S3 Fig. Accuracy distributions in the rrnC operon for a few different parameter sets.

This is a demonstration of the robustness of the results; some variables have biologically unreasonable values. The parameter sets originate from the preferred parameters, but with changes to one or two barriers by 5RT, to give a ≈150-fold difference to reaction rates. The parameter sets are: 1. the preferred parameters, as described in Methods; transit time 57 s. 2. k _c increased; transit time 26 s. 3. k _c reduced; transit time 5.5·10⁷ s. 4. q _c reduced; transit time 34 s. 5. k _c and q _c reduced; transit time 3.8·10³ s. 6. Translocation rates and association rate increased; transit time 25 s. Note that accuracy distributions 5 and 6 are identical, demonstrating that the balance between parameters determines the accuracy (but not transcription speed).

(TIF)

S1 Table. The reference dataset with genome positions.

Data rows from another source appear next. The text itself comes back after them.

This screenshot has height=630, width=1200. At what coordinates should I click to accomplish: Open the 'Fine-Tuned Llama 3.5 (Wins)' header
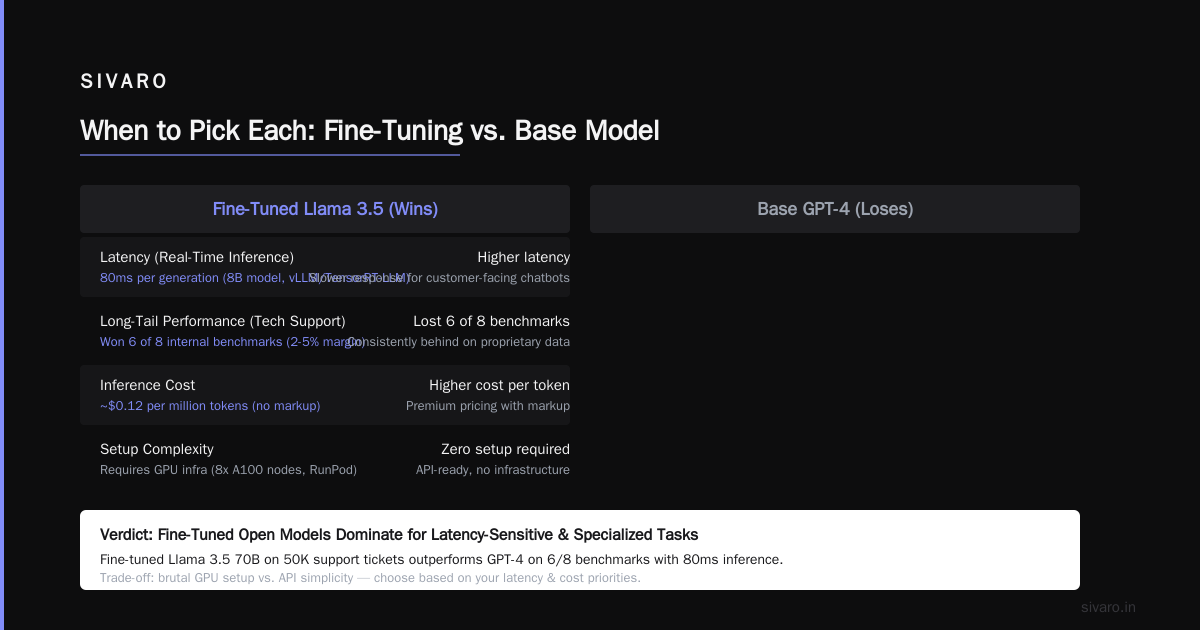[x=325, y=209]
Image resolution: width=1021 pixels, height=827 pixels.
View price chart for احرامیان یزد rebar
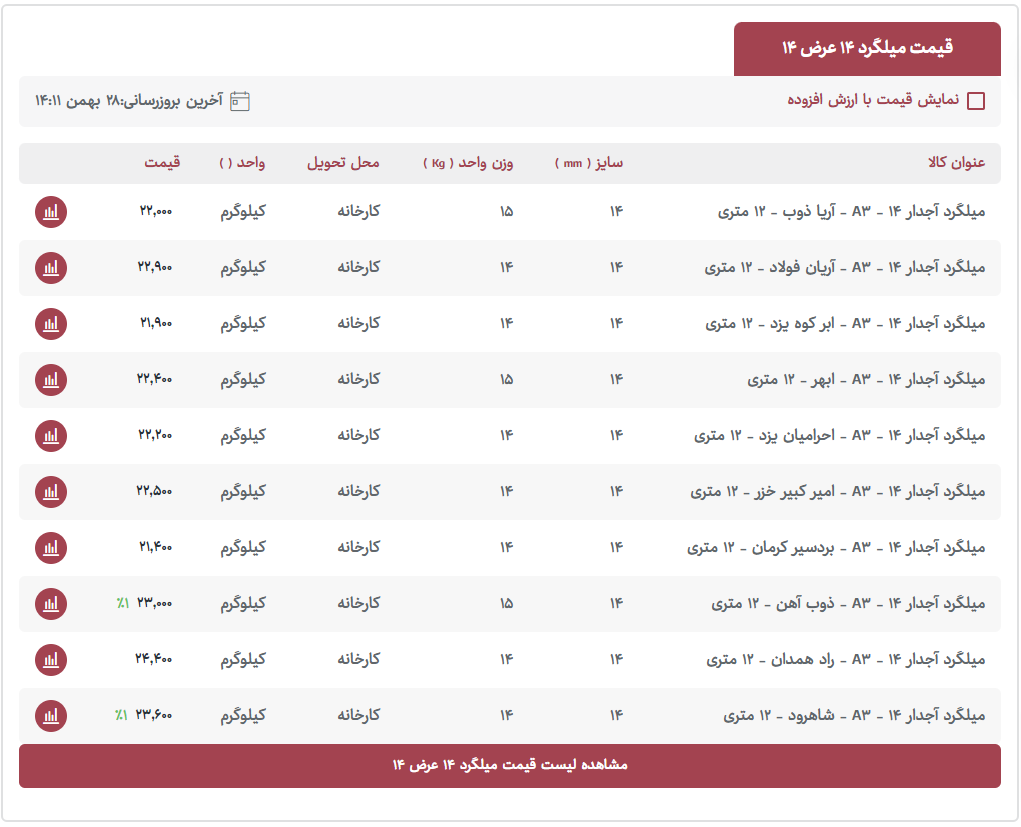coord(51,436)
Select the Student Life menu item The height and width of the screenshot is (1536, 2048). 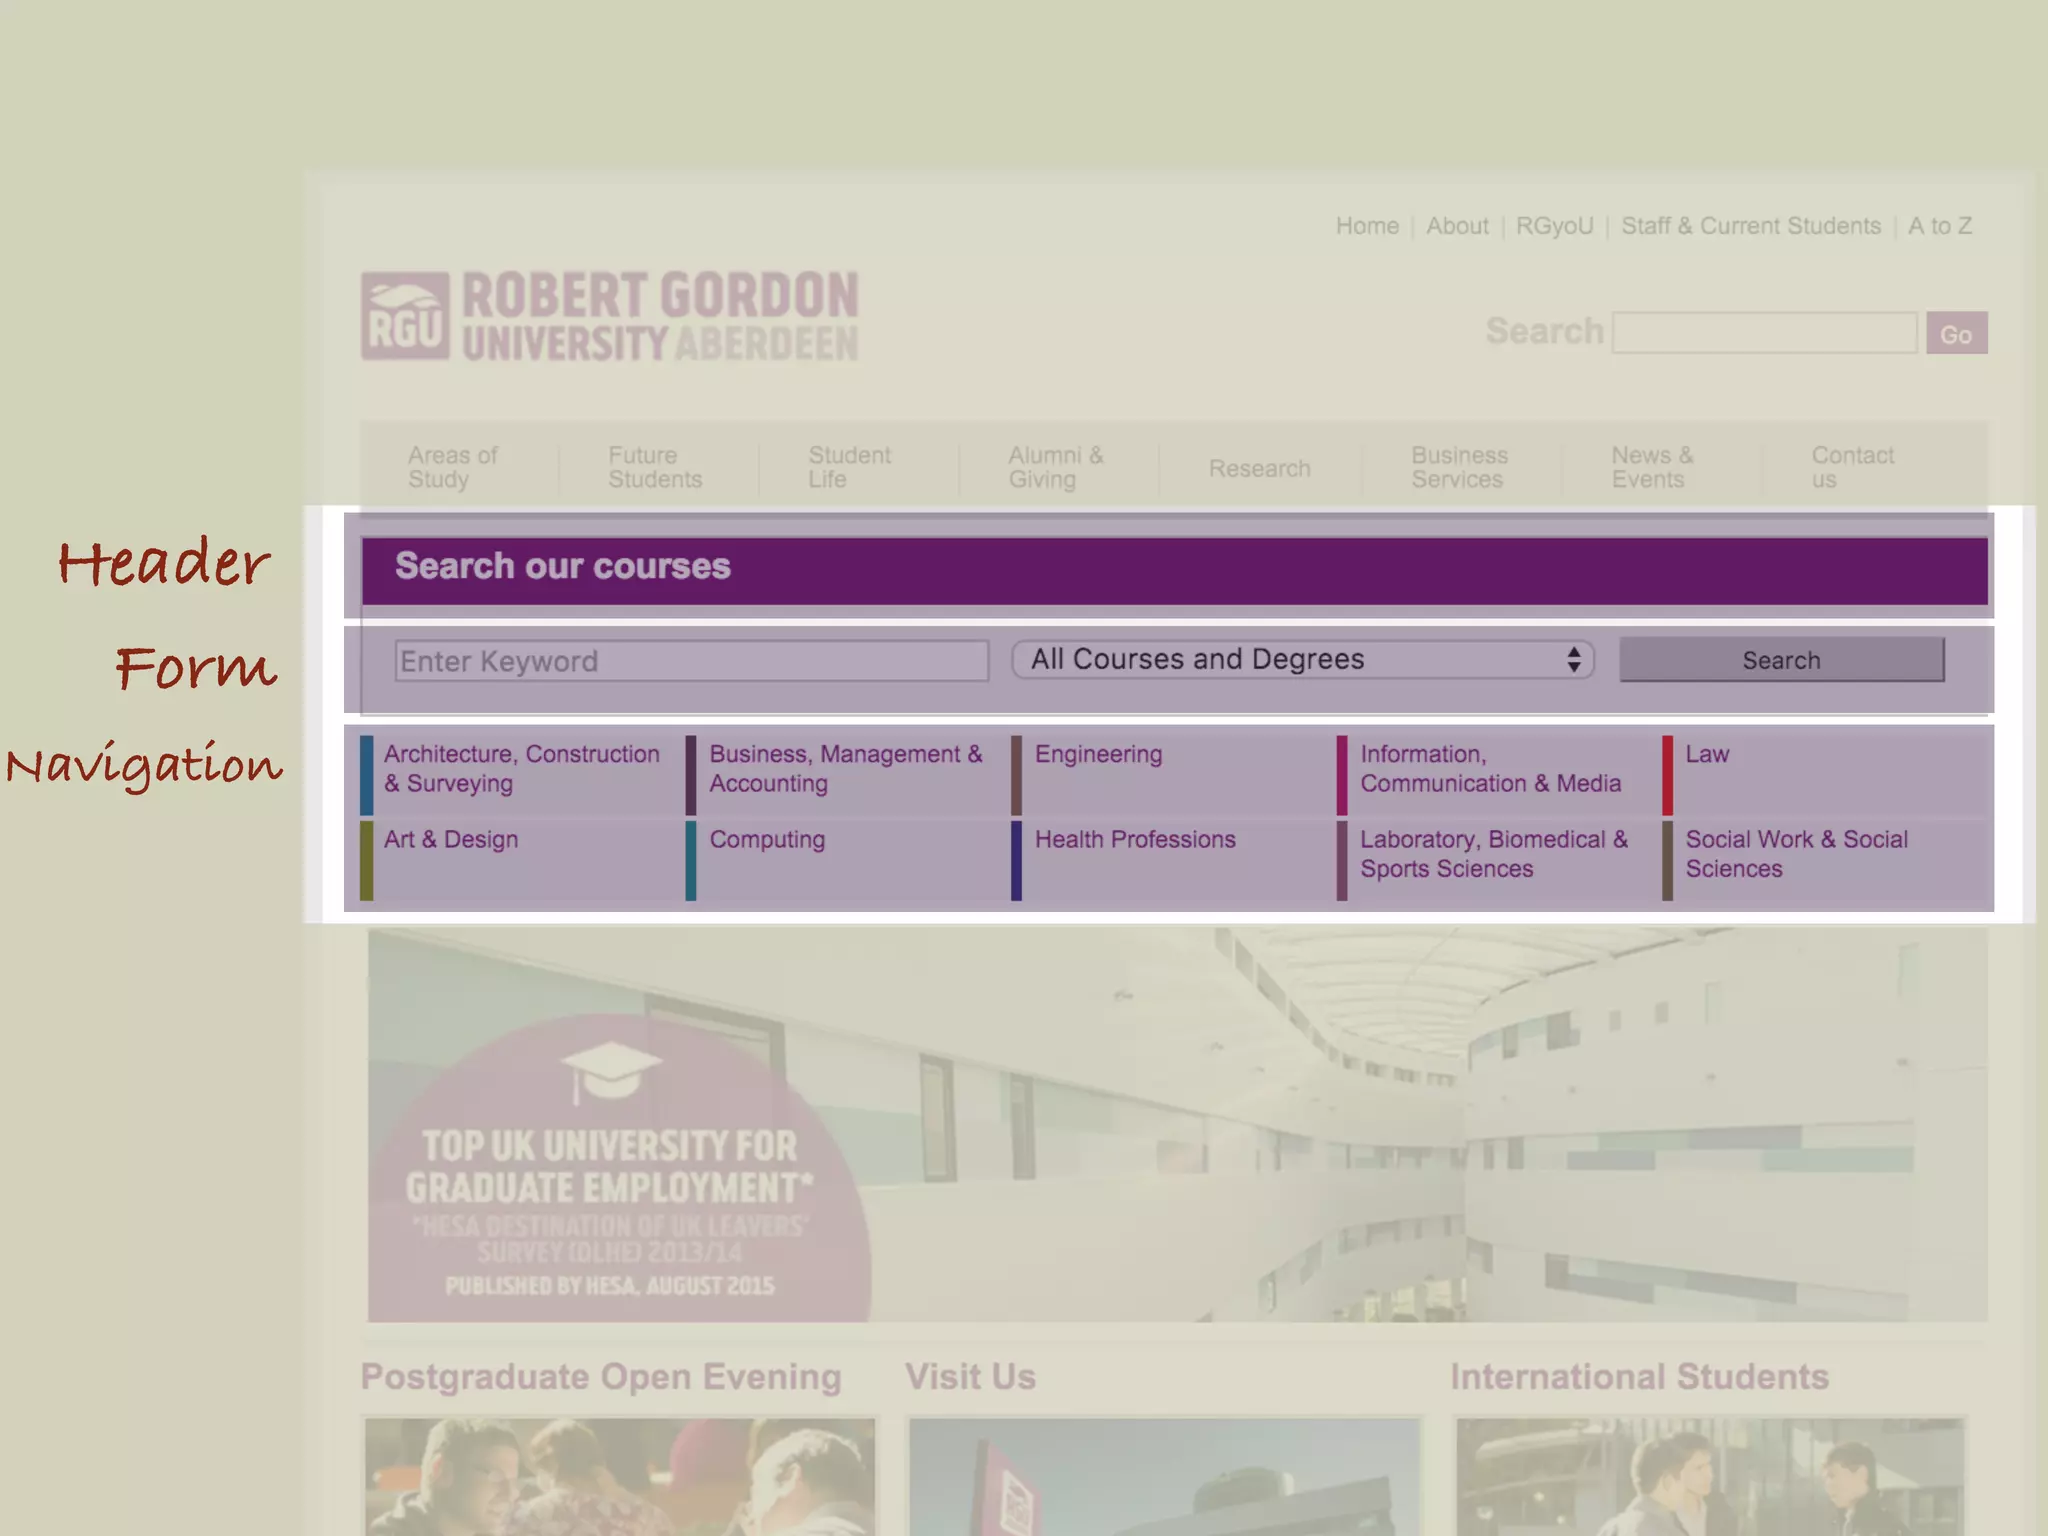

The accuracy motif around each position starts 13 nucleotides in 5’ direction and ends 3 nucleotides in 3’ direction from the nucleotide in regard, on the coding strand for the transcript.

(PDF)

Data Availability

All relevant data except DNA sequences are within the paper and its Supporting Information files. DNA sequences for E. coli are available from the EcoCyc database for Escherichia coli K-12 substr. MG1655; (http://ecocyc.org). DNA sequences for C. elegans are available from the Ensemble database WS220 (C. elegans release 66); (http://feb2012.archive.ensembl.org/Caenorhabditis_elegans).

Funding Statement

This work was supported by grants from Vinnova, Knut and Alice Wallenberg Foundation and the Swedish Research Council. The funders had no role in study design, data collection and analysis, decision to publish, or preparation of the manuscript.